Kathleen Anderson, a Republican challenger for a seat on the Salt Lake County Council, filed a GRAMA request two weeks ago after hearing Pinkney had overspent her travel budget. 75 documents were returned, and Anderson shared 6 of them publicly on her X account.
The records show Pinkney, the first black woman to sit on the Salt Lake City Council, blew through her travel and office budget on multiple trips, including one to Maui in May of 2026. When a $327 hotel charge came due that she personally owed, she refused to pay it. Staff pulled $325.64 from the discretionary budget of fellow Council Member Johnson, a Democrat, to cover the gap.
Council Chair Aimee Winder Newton, who oversees the full nine-member council, put it in writing that she was sorry Pinkney "refused to pay the hotel costs that she was supposed to cover," and admitted she was "a little concerned that maybe Councilwoman Pinkney does not understand how this works."
The budget problems are not the only issue. Newton also documented Pinkney verbally abusing county staff, shouting at employees, and yelling at a member of the Mayor's staff. Newton called it "completely unacceptable."

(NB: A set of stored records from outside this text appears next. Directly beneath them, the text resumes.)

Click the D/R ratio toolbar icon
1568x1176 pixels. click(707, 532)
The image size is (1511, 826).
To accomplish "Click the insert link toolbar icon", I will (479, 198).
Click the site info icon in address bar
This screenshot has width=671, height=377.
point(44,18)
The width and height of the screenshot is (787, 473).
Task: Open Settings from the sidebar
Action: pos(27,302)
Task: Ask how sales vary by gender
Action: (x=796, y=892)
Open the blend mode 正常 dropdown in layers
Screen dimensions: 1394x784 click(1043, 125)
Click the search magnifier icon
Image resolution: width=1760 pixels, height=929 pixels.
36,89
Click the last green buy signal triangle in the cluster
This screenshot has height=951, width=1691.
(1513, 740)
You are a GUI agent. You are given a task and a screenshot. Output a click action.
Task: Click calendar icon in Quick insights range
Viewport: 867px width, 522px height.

Anderson is running for Salt Lake County Council on a platform of safe streets, clean parks, and lower taxes. She knocked doors in West Jordan the night before publishing the post, working for another candidate. Her message was blunt: council members should live within a budget, treat staff with respect, and focus on the people they represent. Taxpayer dollars are not a personal vacation fund. Anderson has challenged her Democratic opponent to publicly condemn the conduct. "Salt Lake County residents deserve better," she said, "regardless of party."